- _Work required_
Looking through the data, please report how many lines contain the string "This", giving nothing but the number.

==========

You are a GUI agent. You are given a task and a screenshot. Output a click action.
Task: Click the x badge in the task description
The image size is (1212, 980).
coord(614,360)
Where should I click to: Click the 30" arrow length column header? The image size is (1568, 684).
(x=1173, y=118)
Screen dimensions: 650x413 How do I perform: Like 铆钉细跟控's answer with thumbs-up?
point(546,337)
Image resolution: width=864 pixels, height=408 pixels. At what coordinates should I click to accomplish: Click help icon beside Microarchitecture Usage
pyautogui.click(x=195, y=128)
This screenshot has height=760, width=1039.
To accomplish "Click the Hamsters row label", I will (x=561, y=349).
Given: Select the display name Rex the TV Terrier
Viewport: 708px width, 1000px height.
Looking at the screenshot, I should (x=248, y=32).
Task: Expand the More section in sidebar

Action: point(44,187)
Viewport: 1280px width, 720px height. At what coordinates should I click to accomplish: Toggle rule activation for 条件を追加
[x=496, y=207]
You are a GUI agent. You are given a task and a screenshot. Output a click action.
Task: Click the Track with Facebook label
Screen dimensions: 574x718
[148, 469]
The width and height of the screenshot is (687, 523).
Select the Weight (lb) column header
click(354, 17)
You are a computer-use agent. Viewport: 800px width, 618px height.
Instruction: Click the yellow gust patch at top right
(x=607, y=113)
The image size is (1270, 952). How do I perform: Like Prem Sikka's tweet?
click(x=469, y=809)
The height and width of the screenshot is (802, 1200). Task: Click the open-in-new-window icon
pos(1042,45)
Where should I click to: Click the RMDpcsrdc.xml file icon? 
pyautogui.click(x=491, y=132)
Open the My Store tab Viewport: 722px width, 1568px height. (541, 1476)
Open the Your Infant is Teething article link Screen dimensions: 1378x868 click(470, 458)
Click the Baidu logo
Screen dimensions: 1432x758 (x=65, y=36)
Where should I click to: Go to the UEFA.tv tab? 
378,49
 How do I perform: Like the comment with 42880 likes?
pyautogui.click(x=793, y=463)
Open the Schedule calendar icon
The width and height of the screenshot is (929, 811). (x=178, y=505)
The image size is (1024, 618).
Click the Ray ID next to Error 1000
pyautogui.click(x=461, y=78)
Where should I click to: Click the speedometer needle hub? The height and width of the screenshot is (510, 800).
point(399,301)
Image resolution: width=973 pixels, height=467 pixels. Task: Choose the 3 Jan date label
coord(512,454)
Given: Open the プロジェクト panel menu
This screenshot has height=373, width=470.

==========

- _Output below_
2